His declaration that he was tired of being in the “cold” before accusing some within the rank and file of the party of using his name for material gain from Jubilee has been seen as implying that he is ready to work with anyone in whose camp he’s guaranteed to be in the next government.
Commanding the fourth largest homogenous voting bloc excluding the more fragmented Luhya constituency, any move by Mr Musyoka will, without a doubt, tilt the balance of power that no serious presidential contender can ignore.
If he chooses to run, he will have thwarted Jubilee’s strategy of carving for itself at least 40 per cent of the region’s presidential votes to try and help Mr Kenyatta win against next year.
In an interview on his presidential bid, Mr Musyoka likened Cord to an infantry facing the enemy’s intense firepower and which must keep their formation intact or go separate ways and be hanged at the battlefield.
“Just like ODM and Ford-K, Wiper cannot go it alone and win. We will be handing Jubilee an early Christmas next year should each one of us run.”
University of Nairobi political scientist Joshua Kivuva says the ideal for Mr Musyoka is to be Cord’s candidate.
“But this needs a miracle to happen. Raila and those around him will not allow him. And so if he wants to be relevant in post 2017 he should consider running alone as president or pair with someone else. He’s better off running for Kitui governor which he will not struggle much to win,” he says.
Mr Wetang’ula’s major fear, it is understood, is the possible entry of Mr Mudavadi with whom they share the same constituency. Those close to him say he fears being overshadowed by the former deputy prime minister who is believed to command more following in the western region.

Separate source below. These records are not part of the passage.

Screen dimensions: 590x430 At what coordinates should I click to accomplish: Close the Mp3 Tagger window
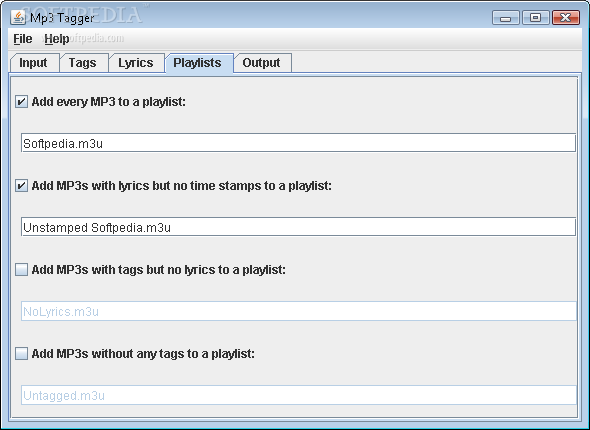(566, 18)
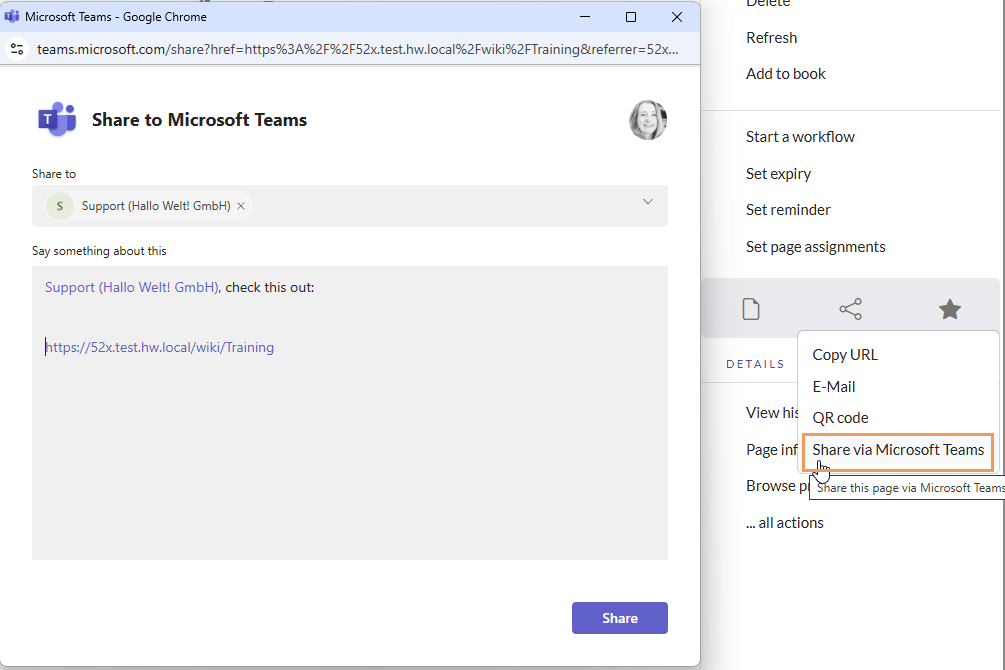Screen dimensions: 1005x670
Task: Choose Copy URL from share menu
Action: [x=845, y=355]
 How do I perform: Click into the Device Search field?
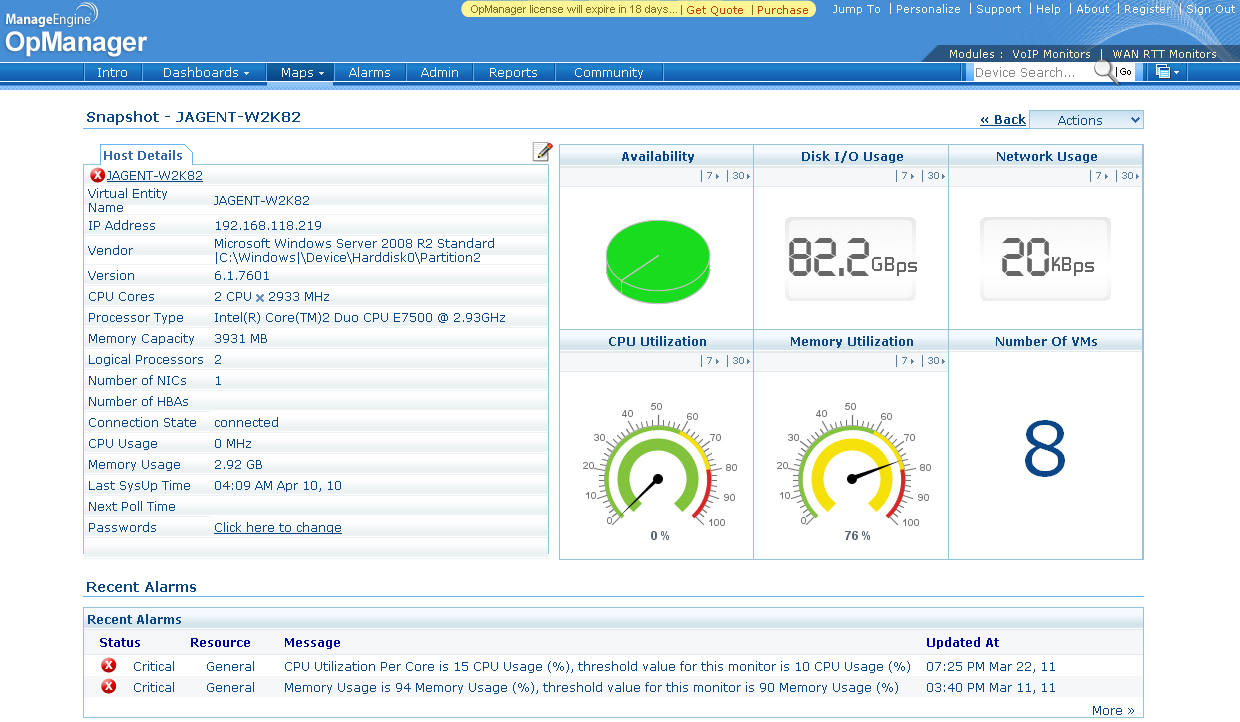(1030, 72)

His allies are concerned about his ability to champion his own political path were he to cut links with Cord or what the move to drop him by his partners would mean given his constituency is the smallest of the three.
One thing that must also give him a headache is the fact that his rival, Bungoma Governor Ken Lusaka, has already secured a seat in Jubilee. It would mean he must be ready to play second fiddle if he chose to join Jubilee. But the senator says of all the options he may have, Jubilee is not one of them.
Mr Mudavadi’s spokesman Kibisu Kabatesi says the guiding point in crafting the “super alliance” should be victory and not who becomes the candidate. “Mudavadi brings comparative advantage and widens the network of votes,” he says.